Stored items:
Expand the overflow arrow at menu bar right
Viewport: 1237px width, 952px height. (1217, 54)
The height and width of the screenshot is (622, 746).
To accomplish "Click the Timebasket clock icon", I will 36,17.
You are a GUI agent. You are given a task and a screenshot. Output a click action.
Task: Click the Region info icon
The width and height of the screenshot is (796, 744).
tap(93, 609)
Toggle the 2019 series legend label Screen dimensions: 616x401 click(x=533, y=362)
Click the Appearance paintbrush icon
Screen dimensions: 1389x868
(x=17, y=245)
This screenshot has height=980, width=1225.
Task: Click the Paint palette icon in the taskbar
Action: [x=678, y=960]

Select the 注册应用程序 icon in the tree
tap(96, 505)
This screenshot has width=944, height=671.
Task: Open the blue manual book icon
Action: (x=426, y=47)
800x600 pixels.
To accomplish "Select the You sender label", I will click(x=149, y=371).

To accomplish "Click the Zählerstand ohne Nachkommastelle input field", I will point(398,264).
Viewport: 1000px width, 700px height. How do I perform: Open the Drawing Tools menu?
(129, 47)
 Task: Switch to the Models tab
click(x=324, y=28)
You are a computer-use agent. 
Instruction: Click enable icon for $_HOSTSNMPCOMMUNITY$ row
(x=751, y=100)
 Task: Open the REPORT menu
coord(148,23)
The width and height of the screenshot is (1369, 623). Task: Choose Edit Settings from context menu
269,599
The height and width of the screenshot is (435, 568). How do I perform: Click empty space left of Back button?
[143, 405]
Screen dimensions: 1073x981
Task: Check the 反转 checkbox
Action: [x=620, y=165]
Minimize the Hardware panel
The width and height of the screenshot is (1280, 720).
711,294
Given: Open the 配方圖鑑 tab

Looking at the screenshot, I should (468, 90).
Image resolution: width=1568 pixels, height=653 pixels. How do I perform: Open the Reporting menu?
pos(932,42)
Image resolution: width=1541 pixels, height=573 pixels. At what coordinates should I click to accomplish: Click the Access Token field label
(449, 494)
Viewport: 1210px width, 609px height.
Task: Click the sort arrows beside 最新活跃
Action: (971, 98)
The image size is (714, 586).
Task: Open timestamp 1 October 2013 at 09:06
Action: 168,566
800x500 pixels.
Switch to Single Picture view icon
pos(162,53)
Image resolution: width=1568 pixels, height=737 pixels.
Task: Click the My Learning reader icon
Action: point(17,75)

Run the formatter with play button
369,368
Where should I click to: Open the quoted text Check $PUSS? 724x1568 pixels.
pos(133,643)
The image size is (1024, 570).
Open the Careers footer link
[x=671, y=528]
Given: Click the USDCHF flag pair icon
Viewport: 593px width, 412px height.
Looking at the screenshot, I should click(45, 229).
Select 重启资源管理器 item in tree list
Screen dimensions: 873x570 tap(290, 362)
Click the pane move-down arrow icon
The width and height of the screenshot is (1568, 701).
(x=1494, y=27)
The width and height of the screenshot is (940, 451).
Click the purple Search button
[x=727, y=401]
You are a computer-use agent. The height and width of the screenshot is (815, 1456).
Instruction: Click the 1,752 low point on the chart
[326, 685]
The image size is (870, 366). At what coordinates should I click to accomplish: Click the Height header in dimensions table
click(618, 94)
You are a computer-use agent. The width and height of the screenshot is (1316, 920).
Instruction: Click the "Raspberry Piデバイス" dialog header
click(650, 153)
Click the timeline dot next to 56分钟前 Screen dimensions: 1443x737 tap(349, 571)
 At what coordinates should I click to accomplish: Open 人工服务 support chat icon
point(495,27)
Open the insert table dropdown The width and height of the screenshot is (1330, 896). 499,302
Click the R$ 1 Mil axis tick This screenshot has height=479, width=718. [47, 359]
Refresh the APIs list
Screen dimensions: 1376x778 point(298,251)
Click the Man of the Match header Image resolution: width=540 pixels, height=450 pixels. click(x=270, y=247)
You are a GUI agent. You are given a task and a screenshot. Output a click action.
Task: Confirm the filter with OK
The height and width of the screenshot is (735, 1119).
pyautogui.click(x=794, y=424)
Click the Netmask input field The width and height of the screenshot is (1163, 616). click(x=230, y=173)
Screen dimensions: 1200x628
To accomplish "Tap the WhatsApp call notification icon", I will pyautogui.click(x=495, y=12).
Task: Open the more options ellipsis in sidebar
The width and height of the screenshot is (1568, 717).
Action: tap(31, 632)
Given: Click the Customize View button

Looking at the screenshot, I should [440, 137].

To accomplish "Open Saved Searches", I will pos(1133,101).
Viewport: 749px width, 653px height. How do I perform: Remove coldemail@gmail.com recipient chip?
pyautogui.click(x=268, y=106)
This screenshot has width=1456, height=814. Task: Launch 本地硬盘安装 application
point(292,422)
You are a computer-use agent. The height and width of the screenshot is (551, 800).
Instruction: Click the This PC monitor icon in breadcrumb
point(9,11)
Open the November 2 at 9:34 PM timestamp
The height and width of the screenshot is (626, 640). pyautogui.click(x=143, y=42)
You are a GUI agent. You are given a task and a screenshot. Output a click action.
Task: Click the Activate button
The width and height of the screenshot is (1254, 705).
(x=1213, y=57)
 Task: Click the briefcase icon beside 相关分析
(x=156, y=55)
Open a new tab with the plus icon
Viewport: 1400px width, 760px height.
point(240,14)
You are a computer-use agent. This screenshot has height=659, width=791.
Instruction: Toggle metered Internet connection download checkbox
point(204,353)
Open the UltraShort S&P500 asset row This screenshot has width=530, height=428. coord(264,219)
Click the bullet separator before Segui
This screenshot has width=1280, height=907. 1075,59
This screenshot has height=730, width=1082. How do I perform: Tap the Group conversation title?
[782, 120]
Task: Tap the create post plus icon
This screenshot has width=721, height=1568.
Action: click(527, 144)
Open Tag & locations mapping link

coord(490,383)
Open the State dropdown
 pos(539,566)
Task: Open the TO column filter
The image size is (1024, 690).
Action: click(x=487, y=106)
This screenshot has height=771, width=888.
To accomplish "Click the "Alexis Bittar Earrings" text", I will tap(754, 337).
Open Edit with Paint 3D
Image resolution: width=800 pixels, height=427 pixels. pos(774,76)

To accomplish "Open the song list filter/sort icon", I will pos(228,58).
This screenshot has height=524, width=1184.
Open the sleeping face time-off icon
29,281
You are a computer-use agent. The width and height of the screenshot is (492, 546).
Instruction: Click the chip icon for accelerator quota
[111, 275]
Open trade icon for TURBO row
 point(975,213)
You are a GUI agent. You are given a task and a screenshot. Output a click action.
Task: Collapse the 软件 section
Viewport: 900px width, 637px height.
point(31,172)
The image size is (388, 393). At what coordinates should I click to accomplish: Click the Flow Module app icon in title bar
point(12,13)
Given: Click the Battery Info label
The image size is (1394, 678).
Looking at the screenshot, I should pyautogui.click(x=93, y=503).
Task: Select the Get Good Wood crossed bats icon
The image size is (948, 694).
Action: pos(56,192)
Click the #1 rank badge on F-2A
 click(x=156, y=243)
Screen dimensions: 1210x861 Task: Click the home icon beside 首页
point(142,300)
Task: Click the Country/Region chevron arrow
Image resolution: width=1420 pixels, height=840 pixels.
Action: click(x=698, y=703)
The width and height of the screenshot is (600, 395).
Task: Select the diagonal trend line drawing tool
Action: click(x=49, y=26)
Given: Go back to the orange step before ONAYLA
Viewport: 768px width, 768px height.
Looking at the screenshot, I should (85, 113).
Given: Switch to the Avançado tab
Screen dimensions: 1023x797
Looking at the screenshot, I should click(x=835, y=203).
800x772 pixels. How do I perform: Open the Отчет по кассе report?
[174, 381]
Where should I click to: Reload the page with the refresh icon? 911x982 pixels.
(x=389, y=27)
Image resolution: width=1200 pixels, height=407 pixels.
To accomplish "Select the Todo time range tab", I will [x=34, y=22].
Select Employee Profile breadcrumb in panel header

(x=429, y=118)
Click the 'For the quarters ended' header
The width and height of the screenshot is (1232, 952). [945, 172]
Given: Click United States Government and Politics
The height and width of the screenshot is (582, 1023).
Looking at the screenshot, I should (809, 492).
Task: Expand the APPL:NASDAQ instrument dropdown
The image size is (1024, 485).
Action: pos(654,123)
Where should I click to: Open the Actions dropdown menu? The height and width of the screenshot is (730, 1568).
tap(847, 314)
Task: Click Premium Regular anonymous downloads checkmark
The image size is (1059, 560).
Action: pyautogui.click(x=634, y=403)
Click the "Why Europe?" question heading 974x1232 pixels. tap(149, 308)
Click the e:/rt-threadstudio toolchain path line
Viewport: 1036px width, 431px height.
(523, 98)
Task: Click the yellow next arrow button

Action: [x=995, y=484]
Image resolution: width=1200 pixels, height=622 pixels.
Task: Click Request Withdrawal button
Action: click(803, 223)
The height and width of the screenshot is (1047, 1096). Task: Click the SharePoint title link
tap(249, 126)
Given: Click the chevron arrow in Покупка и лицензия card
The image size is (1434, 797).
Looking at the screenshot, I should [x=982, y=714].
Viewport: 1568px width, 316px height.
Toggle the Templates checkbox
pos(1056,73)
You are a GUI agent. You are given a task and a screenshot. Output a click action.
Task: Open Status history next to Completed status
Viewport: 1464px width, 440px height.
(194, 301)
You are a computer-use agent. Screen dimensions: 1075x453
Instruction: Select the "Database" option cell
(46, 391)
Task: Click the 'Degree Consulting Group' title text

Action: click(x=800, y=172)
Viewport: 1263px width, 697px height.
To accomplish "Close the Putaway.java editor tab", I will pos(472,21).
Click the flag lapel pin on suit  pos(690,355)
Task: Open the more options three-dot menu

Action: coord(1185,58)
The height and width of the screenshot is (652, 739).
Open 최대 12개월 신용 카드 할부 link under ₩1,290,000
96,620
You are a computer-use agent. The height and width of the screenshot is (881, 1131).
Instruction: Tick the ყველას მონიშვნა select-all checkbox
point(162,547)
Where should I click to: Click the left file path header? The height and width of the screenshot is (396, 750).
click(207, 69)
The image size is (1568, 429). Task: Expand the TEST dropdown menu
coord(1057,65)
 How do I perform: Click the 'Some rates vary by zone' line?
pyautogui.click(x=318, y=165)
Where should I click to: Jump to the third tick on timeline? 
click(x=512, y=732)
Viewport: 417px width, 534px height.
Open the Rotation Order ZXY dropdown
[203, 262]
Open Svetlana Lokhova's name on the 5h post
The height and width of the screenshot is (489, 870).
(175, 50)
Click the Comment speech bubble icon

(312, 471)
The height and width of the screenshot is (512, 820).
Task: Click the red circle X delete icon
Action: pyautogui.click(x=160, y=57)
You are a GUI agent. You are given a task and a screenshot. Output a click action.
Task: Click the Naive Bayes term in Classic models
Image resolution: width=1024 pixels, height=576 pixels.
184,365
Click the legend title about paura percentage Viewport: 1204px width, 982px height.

> _TASK DESCRIPTION_:
Here the output must be the lines above from the line with "The image size is (388, 393)." to the line with "pixels. tap(149, 308)", both included, duplicated word for word and nothing else.

> _WRITTEN RESPONSE_:
The image size is (388, 393). At what coordinates should I click to accomplish: Click the Flow Module app icon in title bar
point(12,13)
Given: Click the Battery Info label
The image size is (1394, 678).
Looking at the screenshot, I should pyautogui.click(x=93, y=503).
Task: Select the Get Good Wood crossed bats icon
The image size is (948, 694).
Action: pos(56,192)
Click the #1 rank badge on F-2A
 click(x=156, y=243)
Screen dimensions: 1210x861 Task: Click the home icon beside 首页
point(142,300)
Task: Click the Country/Region chevron arrow
Image resolution: width=1420 pixels, height=840 pixels.
Action: click(x=698, y=703)
The width and height of the screenshot is (600, 395).
Task: Select the diagonal trend line drawing tool
Action: click(x=49, y=26)
Given: Go back to the orange step before ONAYLA
Viewport: 768px width, 768px height.
Looking at the screenshot, I should (85, 113).
Given: Switch to the Avançado tab
Screen dimensions: 1023x797
Looking at the screenshot, I should click(x=835, y=203).
800x772 pixels. How do I perform: Open the Отчет по кассе report?
[174, 381]
Where should I click to: Reload the page with the refresh icon? 911x982 pixels.
(x=389, y=27)
Image resolution: width=1200 pixels, height=407 pixels.
To accomplish "Select the Todo time range tab", I will [x=34, y=22].
Select Employee Profile breadcrumb in panel header

(x=429, y=118)
Click the 'For the quarters ended' header
The width and height of the screenshot is (1232, 952). [945, 172]
Given: Click United States Government and Politics
The height and width of the screenshot is (582, 1023).
Looking at the screenshot, I should (809, 492).
Task: Expand the APPL:NASDAQ instrument dropdown
The image size is (1024, 485).
Action: pos(654,123)
Where should I click to: Open the Actions dropdown menu? The height and width of the screenshot is (730, 1568).
tap(847, 314)
Task: Click Premium Regular anonymous downloads checkmark
The image size is (1059, 560).
Action: pyautogui.click(x=634, y=403)
Click the "Why Europe?" question heading 974x1232 pixels. tap(149, 308)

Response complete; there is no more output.